Considering half the population is in fear of losing their houses, the last thing most people can afford are the outrageous ticket prices for some of the bigger tours and festivals coming around. Last year, Coachella was over $300 and that’s not including the water, food and drug costs, all which were severely overpriced. Ticket outlets are now taking a hint from the big box department stores, allowing buyers schedule a series of payments on tickets while charging a slight processing fee (example: for Bonnaroo, they raised the price $10).
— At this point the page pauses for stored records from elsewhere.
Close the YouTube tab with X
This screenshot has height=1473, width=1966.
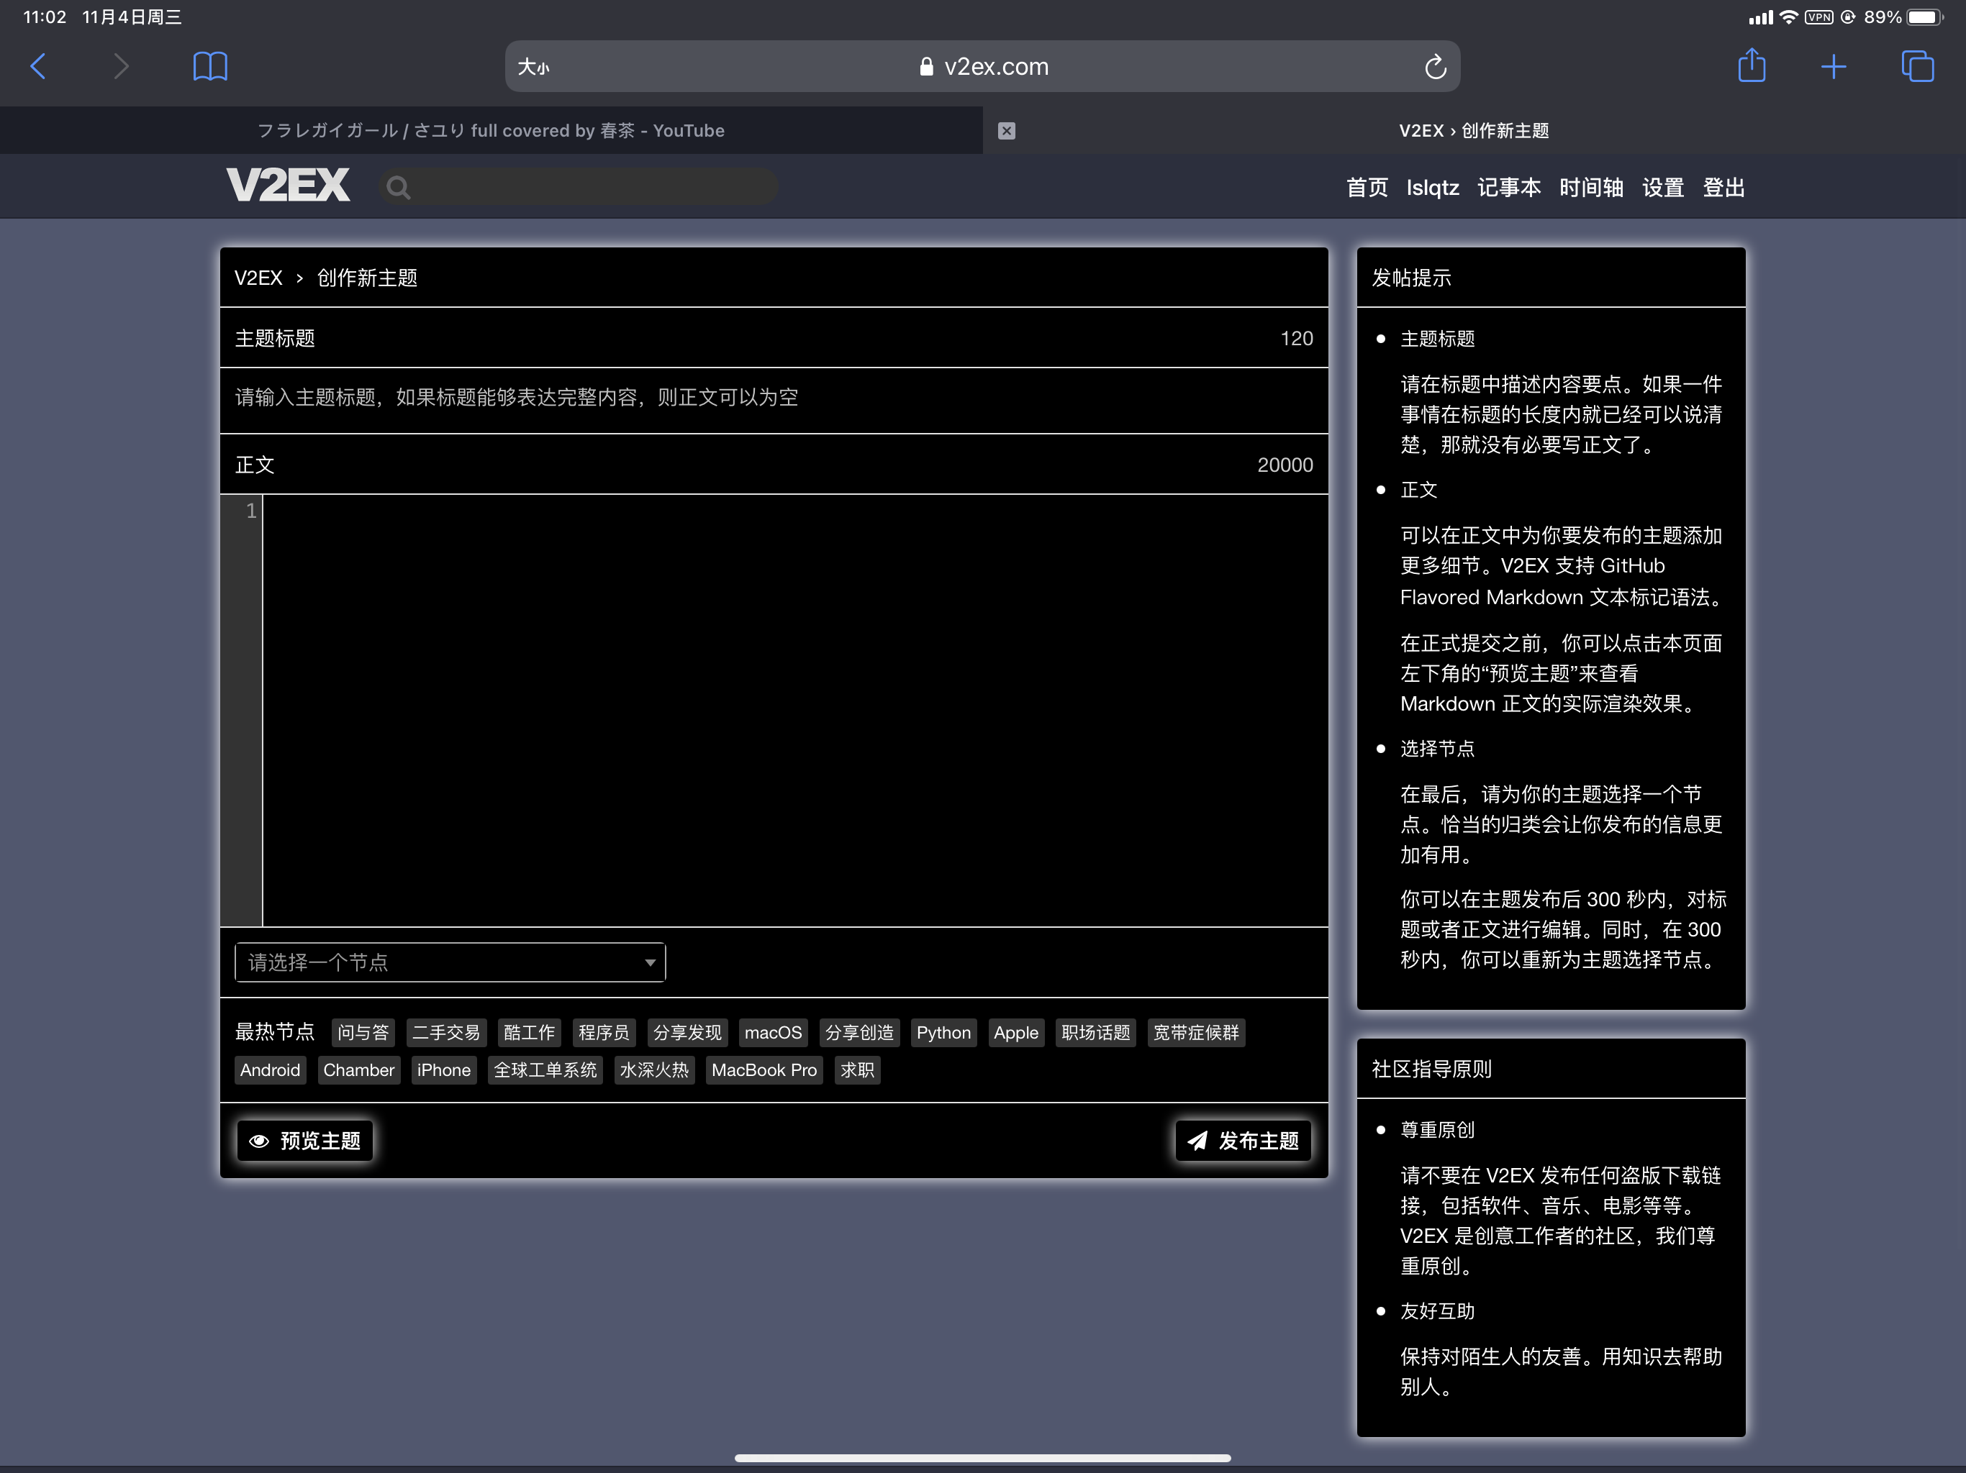click(x=1006, y=131)
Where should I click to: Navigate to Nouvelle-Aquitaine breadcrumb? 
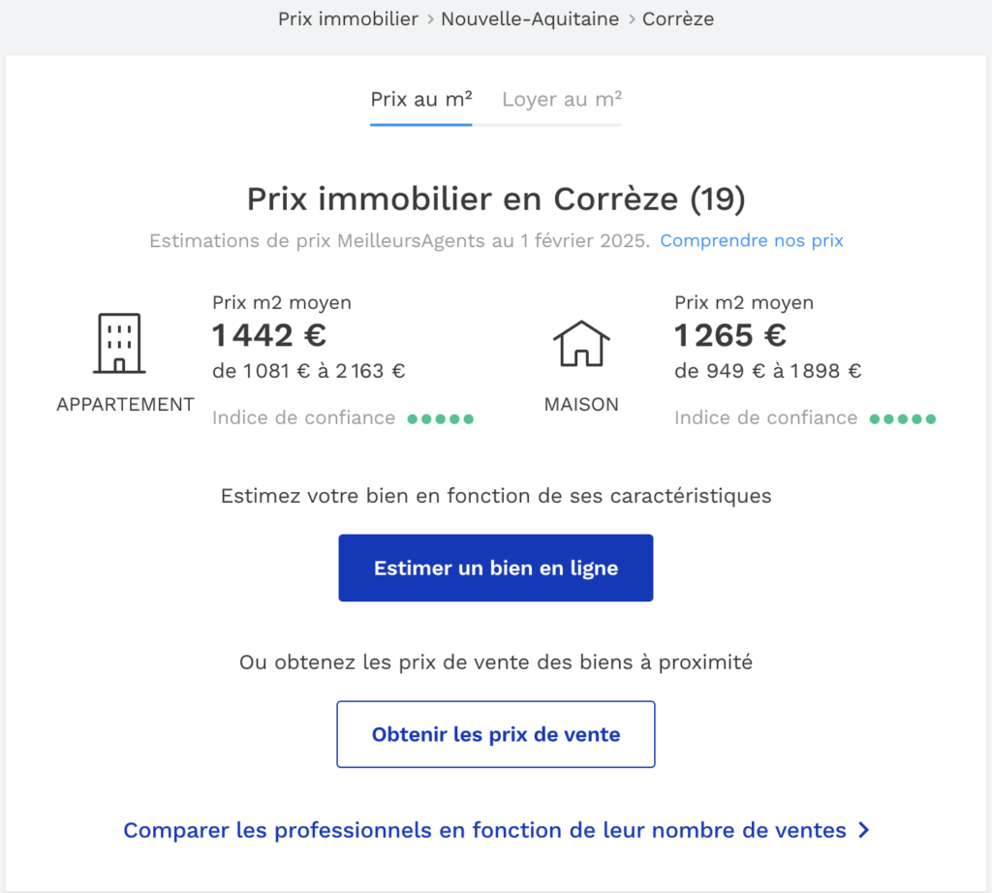click(x=530, y=18)
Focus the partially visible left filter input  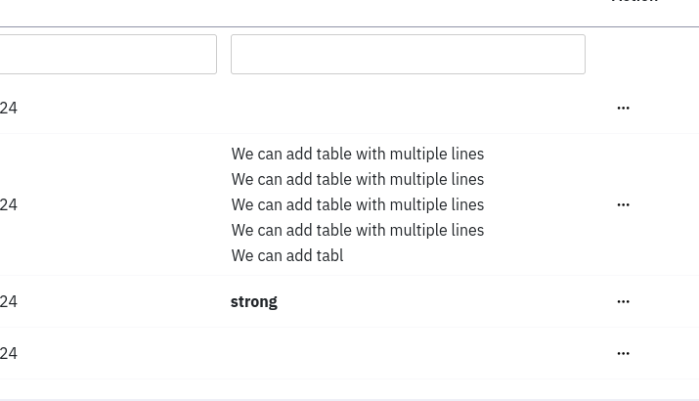tap(108, 55)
I think it’s a brilliant idea, because living slightly above paycheck to paycheck is a bitch enough without throwing a pair of $250 tickets on a credit card with hiked up interest rates.
The economy was just beginning its downward spiral last year, so rather than a direct response to the recession, layaway was “simply an acknowledgement that many of our fans are in college, maybe on a tight budget, and we wanted to make it as easy as possible for them to purchase tickets without having to absorb the ticket price in one lump sum,” said Ashley Capps, president of A.C. Entertainment, which co-produces Bonnaroo with Superfly Presents.
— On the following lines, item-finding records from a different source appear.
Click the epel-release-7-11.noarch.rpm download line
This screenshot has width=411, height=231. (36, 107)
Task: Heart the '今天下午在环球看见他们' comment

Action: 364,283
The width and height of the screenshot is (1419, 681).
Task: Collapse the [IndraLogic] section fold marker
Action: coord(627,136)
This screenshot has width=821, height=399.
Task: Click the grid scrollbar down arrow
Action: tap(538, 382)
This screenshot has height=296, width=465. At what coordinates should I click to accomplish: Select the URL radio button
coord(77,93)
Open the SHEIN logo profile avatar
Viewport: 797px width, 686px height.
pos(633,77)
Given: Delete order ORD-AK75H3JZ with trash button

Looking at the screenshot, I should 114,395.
Noting that event producers were “pleasantly surprised” at the response, Capps guessed that layaway still accounted for less than 5 percent of total sales in 2007.
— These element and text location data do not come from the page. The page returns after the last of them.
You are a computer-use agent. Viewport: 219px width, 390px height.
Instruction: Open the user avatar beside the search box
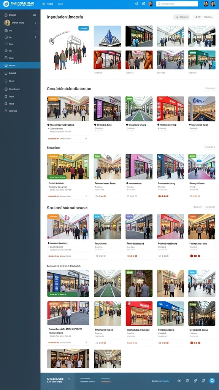pos(151,4)
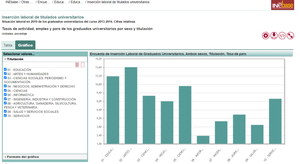Click the INEbase logo
Viewport: 300px width, 164px height.
tap(283, 5)
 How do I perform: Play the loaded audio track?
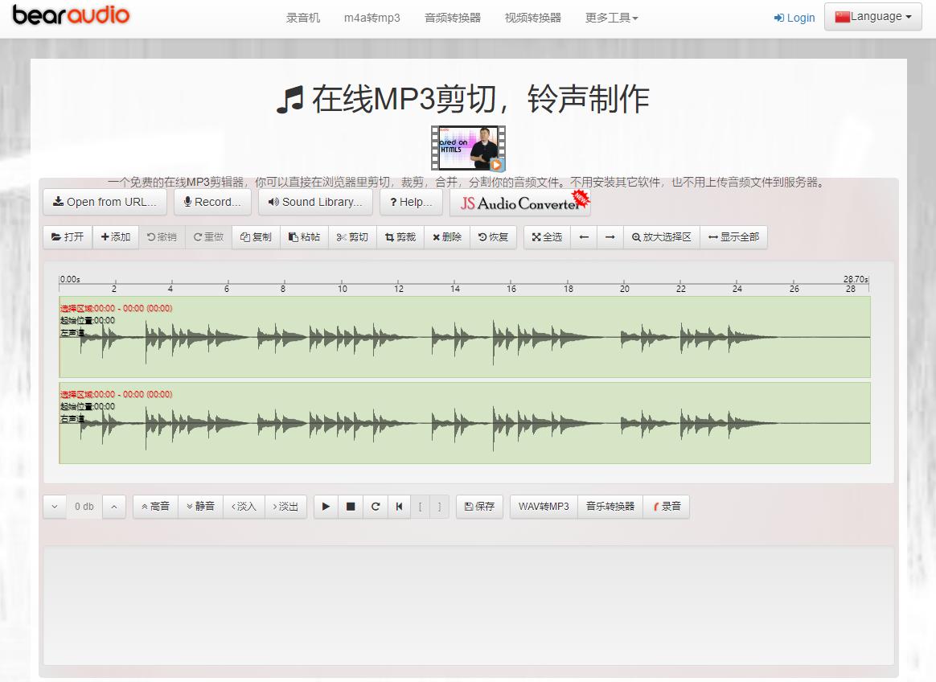pos(325,506)
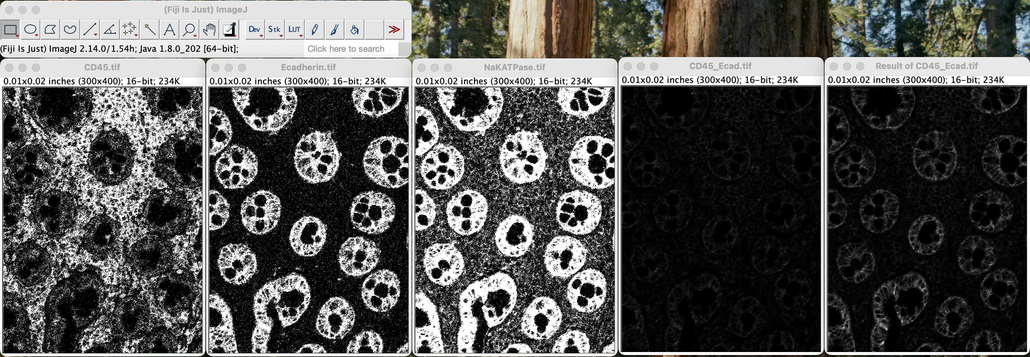Select the Pencil drawing tool
Viewport: 1030px width, 357px height.
[315, 30]
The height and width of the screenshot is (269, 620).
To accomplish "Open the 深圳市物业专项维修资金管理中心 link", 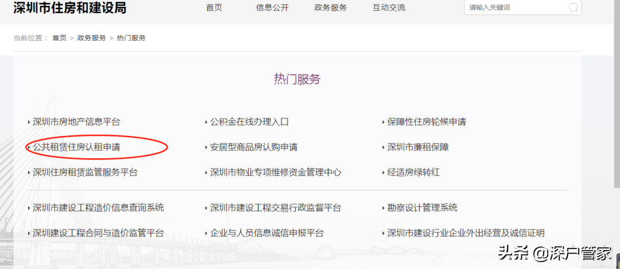I will (276, 172).
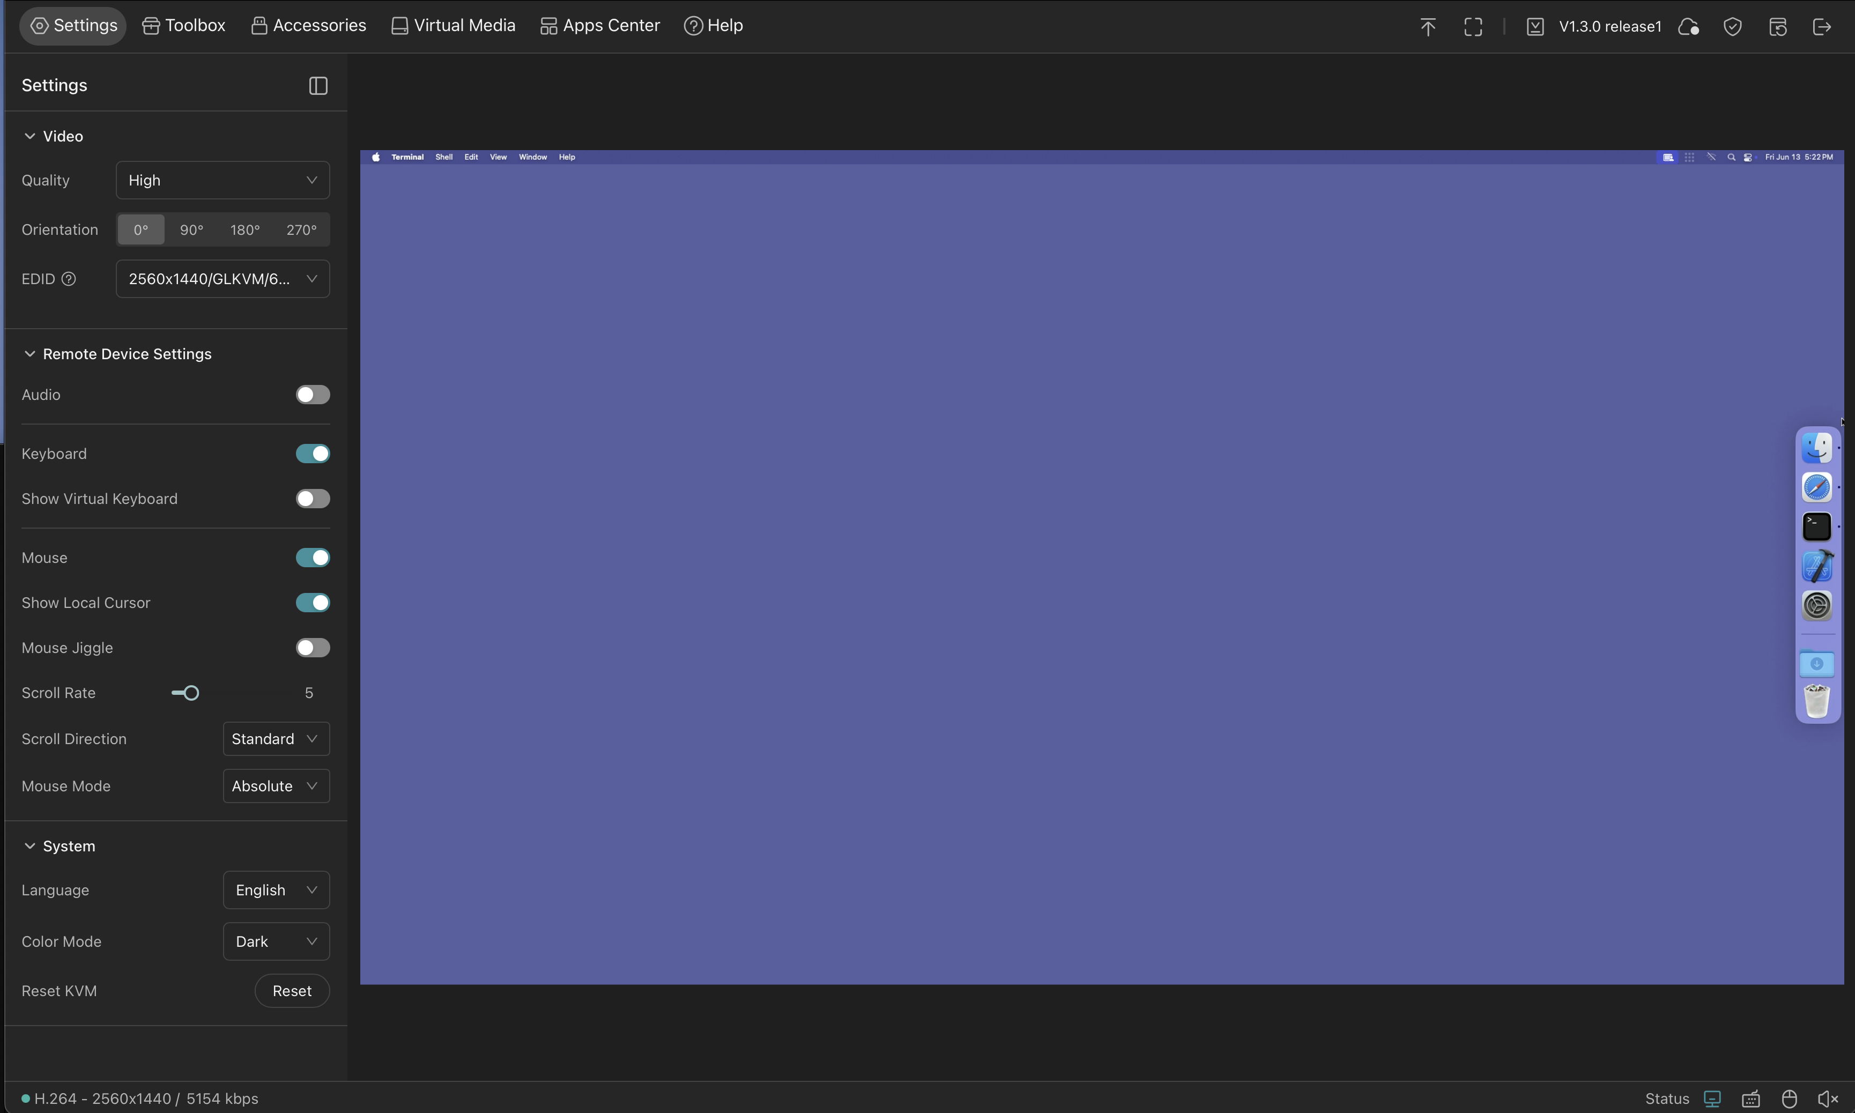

After offering a layaway option during this year’s Stagecoach festival, co-producer Goldenvoice has decided to use the strategy for its flagship festival, Coachella, as well, according to Goldenvoice president Paul Tollett. “About 22 percent of the Stagecoach tickets and RV camping passes were bought on layaway.”
The big questions here are: “Will the fans pickup on this new purchasing option?”, and more importantly, “Is the music industry finally willing to adapt and work with the consumers for the greater good for both parties?”. I honestly think that the industry giants are too bloated for their own good, and will continue to drown until they completely reform their business models to a format that involves nurturing artists and avoiding going with the ‘flavor of the year’ acts. Hell, what do I know… I’m just an asshole behind a computer.